Claire is 80 years old and lives alone in an apartment. She's not well, but is able to stay in the community because of a program that provides some personal and practical assistance, like help dressing and cooking. The money that pays for the program is very small compared to the cost if she were in a nursing home, which is exactly where she'd be within 90 days if the help were not available.

Ann has 13-year-old twin daughters who are handicapped. One requires constant care. Thus far, Ann and her husband have managed to keep the girls at home, but it is becoming more difficult. This couple is one of many that need programs like brief respite help to keep their children out of intermediate care facilities - which would cost the state a lot more and is considered a worse quality-of-life option.

Sara Sinclair, chairman of th Health Facilities Committee, said that the long-term care facility where she works is losing $5 a day caring for Medicaid patients, who make up 60 percent of the center's population.

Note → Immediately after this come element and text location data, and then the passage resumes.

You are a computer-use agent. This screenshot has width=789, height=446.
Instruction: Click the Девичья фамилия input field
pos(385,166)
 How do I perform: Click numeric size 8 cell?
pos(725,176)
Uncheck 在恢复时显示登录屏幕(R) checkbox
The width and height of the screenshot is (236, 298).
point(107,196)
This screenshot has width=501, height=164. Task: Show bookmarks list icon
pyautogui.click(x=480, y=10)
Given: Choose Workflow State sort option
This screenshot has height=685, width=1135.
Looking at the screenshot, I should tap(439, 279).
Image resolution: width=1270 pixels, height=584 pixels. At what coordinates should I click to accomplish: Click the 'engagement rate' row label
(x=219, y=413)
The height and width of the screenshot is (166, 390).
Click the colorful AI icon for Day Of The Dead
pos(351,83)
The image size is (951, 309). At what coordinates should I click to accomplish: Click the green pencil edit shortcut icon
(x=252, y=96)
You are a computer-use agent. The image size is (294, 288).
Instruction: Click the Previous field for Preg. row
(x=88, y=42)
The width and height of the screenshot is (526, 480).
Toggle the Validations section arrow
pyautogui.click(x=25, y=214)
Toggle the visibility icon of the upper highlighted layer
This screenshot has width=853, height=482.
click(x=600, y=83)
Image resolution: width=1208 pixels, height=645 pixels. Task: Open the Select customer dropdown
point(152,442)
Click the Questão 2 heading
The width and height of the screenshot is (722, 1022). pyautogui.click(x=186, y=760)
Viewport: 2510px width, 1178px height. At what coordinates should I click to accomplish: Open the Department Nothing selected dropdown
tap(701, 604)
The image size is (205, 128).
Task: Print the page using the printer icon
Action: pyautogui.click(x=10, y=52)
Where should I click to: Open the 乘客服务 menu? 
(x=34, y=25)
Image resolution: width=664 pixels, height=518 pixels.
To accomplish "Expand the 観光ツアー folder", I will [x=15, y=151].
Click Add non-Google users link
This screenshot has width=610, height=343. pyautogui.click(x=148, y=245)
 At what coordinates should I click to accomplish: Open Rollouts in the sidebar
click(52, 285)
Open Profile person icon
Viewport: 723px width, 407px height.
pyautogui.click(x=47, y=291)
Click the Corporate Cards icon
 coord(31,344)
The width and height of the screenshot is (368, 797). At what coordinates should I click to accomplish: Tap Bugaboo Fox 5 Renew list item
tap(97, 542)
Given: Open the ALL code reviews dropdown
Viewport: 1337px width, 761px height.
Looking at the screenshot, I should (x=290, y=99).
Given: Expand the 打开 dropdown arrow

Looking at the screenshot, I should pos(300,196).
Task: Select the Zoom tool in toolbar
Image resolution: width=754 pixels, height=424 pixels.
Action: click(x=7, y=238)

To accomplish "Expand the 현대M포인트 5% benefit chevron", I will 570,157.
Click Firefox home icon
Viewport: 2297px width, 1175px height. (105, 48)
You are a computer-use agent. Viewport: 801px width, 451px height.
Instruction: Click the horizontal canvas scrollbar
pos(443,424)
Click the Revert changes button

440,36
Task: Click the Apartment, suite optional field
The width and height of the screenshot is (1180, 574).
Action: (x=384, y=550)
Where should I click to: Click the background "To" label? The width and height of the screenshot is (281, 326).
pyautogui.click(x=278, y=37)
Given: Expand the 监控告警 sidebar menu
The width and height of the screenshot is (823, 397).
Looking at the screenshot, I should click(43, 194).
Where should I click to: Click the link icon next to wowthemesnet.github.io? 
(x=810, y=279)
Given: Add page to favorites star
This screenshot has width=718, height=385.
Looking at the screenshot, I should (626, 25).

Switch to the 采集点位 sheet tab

Unless reimbursement rates are raised, the survival of long-term care in Utah is in jeopardy.

The list goes on and on and on, a statistical portrait of flesh-and-blood people.

Public assistance recipients haven't had a grant increase in four years, despite inflation, and the grant doesn't even approach poverty level. The homeless and very poor desperately need dental care. Welfare recipients need more day care slots if they are ever to become self-sufficient.

Staff in the Office of Community Operations is so overworked that workers can't get ahead of the caseload and as a result people are having to wait too long for life-sustaining help. Waiting lists are unwieldy, there's a need for more youth treatment slots and the Emergency Work Program should be available year-round.

The tragedy is that every proposal is worthwhile and every person affected by the panel's final decision is important.